[Saved data entries]
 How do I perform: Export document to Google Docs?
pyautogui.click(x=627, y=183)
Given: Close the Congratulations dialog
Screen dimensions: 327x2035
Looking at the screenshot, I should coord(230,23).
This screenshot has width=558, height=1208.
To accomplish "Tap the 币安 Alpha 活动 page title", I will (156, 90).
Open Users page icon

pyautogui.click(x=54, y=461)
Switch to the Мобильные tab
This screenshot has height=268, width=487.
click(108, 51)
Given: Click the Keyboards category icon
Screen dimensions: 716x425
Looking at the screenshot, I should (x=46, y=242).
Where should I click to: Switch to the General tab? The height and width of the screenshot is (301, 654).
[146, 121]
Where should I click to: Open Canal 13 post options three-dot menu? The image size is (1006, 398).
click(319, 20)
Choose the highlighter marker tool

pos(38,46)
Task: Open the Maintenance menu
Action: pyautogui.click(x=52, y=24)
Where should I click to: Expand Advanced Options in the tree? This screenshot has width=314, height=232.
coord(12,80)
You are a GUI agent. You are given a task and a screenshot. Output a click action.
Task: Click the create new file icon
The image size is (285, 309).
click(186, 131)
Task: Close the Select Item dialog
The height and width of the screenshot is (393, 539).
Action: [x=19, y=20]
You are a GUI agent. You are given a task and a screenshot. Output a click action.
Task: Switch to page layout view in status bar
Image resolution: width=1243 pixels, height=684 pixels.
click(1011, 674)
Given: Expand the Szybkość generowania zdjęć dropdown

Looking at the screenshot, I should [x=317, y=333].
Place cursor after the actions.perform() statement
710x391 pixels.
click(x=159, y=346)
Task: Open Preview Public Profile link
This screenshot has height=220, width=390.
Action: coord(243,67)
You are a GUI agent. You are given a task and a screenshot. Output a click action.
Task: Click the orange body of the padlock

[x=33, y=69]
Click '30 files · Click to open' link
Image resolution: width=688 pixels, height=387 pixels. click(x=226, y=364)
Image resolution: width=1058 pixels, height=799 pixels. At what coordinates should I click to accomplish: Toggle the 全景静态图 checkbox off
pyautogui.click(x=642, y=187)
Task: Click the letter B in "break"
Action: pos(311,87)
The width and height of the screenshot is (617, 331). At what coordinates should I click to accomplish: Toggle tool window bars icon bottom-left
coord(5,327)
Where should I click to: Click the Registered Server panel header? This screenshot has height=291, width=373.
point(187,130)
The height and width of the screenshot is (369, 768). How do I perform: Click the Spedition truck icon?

BRIEF ▸
Every line above must be reproduced exactly as it stands.

RESPONSE FOR THIS EXERCISE ▸
 How do I perform: Export document to Google Docs?
pyautogui.click(x=627, y=183)
Given: Close the Congratulations dialog
Screen dimensions: 327x2035
Looking at the screenshot, I should coord(230,23).
This screenshot has width=558, height=1208.
To accomplish "Tap the 币安 Alpha 活动 page title", I will (156, 90).
Open Users page icon

pyautogui.click(x=54, y=461)
Switch to the Мобильные tab
This screenshot has height=268, width=487.
click(108, 51)
Given: Click the Keyboards category icon
Screen dimensions: 716x425
Looking at the screenshot, I should (x=46, y=242).
Where should I click to: Switch to the General tab? The height and width of the screenshot is (301, 654).
[146, 121]
Where should I click to: Open Canal 13 post options three-dot menu? The image size is (1006, 398).
click(319, 20)
Choose the highlighter marker tool

pos(38,46)
Task: Open the Maintenance menu
Action: pyautogui.click(x=52, y=24)
Where should I click to: Expand Advanced Options in the tree? This screenshot has width=314, height=232.
coord(12,80)
You are a GUI agent. You are given a task and a screenshot. Output a click action.
Task: Click the create new file icon
The image size is (285, 309).
click(186, 131)
Task: Close the Select Item dialog
The height and width of the screenshot is (393, 539).
Action: [x=19, y=20]
You are a GUI agent. You are given a task and a screenshot. Output a click action.
Task: Switch to page layout view in status bar
Image resolution: width=1243 pixels, height=684 pixels.
click(1011, 674)
Given: Expand the Szybkość generowania zdjęć dropdown

Looking at the screenshot, I should [x=317, y=333].
Place cursor after the actions.perform() statement
710x391 pixels.
click(x=159, y=346)
Task: Open Preview Public Profile link
This screenshot has height=220, width=390.
Action: coord(243,67)
You are a GUI agent. You are given a task and a screenshot. Output a click action.
Task: Click the orange body of the padlock

[x=33, y=69]
Click '30 files · Click to open' link
Image resolution: width=688 pixels, height=387 pixels. click(x=226, y=364)
Image resolution: width=1058 pixels, height=799 pixels. At what coordinates should I click to accomplish: Toggle the 全景静态图 checkbox off
pyautogui.click(x=642, y=187)
Task: Click the letter B in "break"
Action: pos(311,87)
The width and height of the screenshot is (617, 331). At what coordinates should I click to accomplish: Toggle tool window bars icon bottom-left
coord(5,327)
Where should I click to: Click the Registered Server panel header? This screenshot has height=291, width=373.
point(187,130)
The height and width of the screenshot is (369, 768). How do I perform: Click the Spedition truck icon?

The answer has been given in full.